START INFORMATION PROVIDED
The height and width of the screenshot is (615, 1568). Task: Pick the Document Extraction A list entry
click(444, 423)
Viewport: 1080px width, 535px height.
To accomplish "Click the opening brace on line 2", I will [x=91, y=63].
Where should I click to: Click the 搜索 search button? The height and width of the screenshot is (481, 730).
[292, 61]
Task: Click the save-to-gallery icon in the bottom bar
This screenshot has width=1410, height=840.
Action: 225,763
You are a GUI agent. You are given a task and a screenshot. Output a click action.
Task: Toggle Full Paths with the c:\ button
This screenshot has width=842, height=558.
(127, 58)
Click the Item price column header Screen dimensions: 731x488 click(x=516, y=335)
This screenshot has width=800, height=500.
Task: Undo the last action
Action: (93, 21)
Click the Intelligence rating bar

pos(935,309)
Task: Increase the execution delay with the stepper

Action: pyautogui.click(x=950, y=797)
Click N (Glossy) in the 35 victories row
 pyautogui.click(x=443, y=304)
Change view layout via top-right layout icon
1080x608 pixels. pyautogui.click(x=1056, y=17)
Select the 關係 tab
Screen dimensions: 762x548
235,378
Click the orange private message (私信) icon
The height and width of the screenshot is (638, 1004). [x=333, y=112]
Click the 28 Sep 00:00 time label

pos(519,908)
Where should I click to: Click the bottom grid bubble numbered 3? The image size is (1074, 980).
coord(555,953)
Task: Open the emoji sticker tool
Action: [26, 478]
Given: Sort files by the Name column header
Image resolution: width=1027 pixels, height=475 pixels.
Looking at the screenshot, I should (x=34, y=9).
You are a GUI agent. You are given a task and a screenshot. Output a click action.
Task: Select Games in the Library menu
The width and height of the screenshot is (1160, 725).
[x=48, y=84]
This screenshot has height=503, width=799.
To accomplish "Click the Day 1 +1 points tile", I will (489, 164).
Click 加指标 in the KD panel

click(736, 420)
END INFORMATION PROVIDED
[TASK DIRECTIONS]:
Scan the material above. Extract every line in which the word "accomplish" occurs.

[TASK RESPONSE]:
To accomplish "Click the opening brace on line 2", I will [x=91, y=63].
To accomplish "Click the Day 1 +1 points tile", I will (489, 164).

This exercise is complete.